If you care about #Asia’s #rivers, or interested in its #paleoclimate, I have a data set for you: 813 years of annual discharge (streamflow) at 62 stations on 41 rivers in 16 countries, from 1200 to 2012. This thread explains how we created it, and all the data underlying it.
To estimate discharge hundreds of years ago, we need three things: (1) modern discharge observations, (2) a proxy of past climate, and (3) a model that links those two.
Most of our modern observations came from GSIM, a massive effort by Hong Do, @LukGudmundsson, Michael Leonard, and @sethwestra. Besides, we emailed everyone we knew asking for more data, and our colleagues kindly shared theirs. https://www.earth-syst-sci-data.net/10/765/2018/
We were careful to remove stations that have large reservoirs upstream, since reservoir operations could alter the annual water budget. We used reservoir data from GRanD. https://esajournals.onlinelibrary.wiley.com/doi/abs/10.1890/100125
Our paleoclimate proxy is the Monsoon Asia Drought Atlas (MADA), a long-term record of soil moisture, reconstructed from tree rings by Ed Cook, @thirstygecko, Brendan Buckley, and others.

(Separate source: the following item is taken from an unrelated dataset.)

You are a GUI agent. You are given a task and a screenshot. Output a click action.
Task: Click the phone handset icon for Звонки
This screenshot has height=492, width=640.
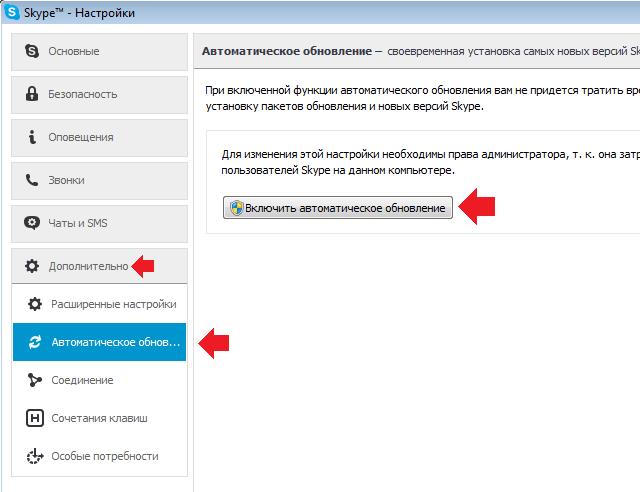31,180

The MADA was first published in 2010, and we use version 2 of it. http://www.sciencemag.org/cgi/doi/10.1126/science.1185188
Why didn’t we use #treerings directly? Processing tree ring data takes enormous efforts, and those efforts have been spent in making the MADA. We leverage that (standing on the shoulder of giants). With some caveats, tree rings, soil moisture, and streamflow are all related.
The MADA is a huge grid. We need to select a subregion as predictors for each station. Rather than relying on correlations as usual, we use climate similarity as our physical basis for selection. But the popular Köppen-Geiger climate classification didn’t fit: it’s discrete.

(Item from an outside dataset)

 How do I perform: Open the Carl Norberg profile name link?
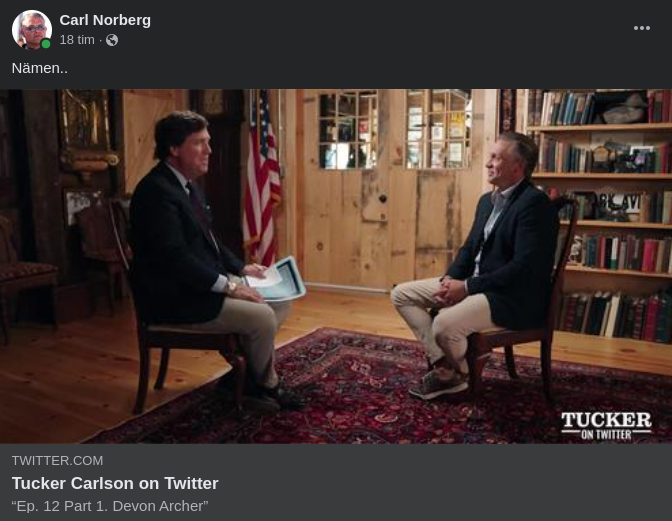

Then we found the clever classification by Wouter Knoben, @rosswoodskiwi, and @FreerJim, which I dubbed the KWF system. Every point on Earth has an RGB colour, and climate similarity can be defined on a continuous spectrum.
https://agupubs.onlinelibrary.wiley.com/doi/full/10.1029/2018WR022913
https://agupubs.onlinelibrary.wiley.com/doi/full/10.1029/2018WR022913
Using the KWF system, we were able to select sensible subregions of the MADA, and the selection agrees well with one you would have with correlations.
Finally, the reconstruction model we used is the one that I published with @GalelliStefano two years ago, which is available in the #rstats package ldsr. https://agupubs.onlinelibrary.wiley.com/doi/full/10.1002/2017WR022114
That’s (most of) it. For more details, check out our paper. Amazing coauthors @GalelliStefano, Brendan Buckley, and @sean_turner. https://agupubs.onlinelibrary.wiley.com/doi/abs/10.1029/2020WR027883
Also, read @KHwave’s wonderful review paper on the world’s big rivers. I found it while looking for ideas to write the introduction. As a result, my first sentence is “Of the world’s 30 biggest rivers, ten are located within Monsoon Asia…” https://www.nature.com/articles/s41561-018-0262-x
Science is a collective endeavour. We benefited a lot from open data and open source software: #QGIS, #LaTeX, #rstats, #RColorBrewer, #ggplot2, #patchwork, and #cowplot. Big thanks to my heroes @hadleywickham, @thomasp85, @ClausWilke and the open source software community.
In turn, we make our data, code, and results public here. https://github.com/ntthung/paleo-asia. Very soon, you will be able to explore this data set interactively, together with other reconstruction works, on @stagge_hydro's awesome PaleoFlow site. http://www.paleoflow.org/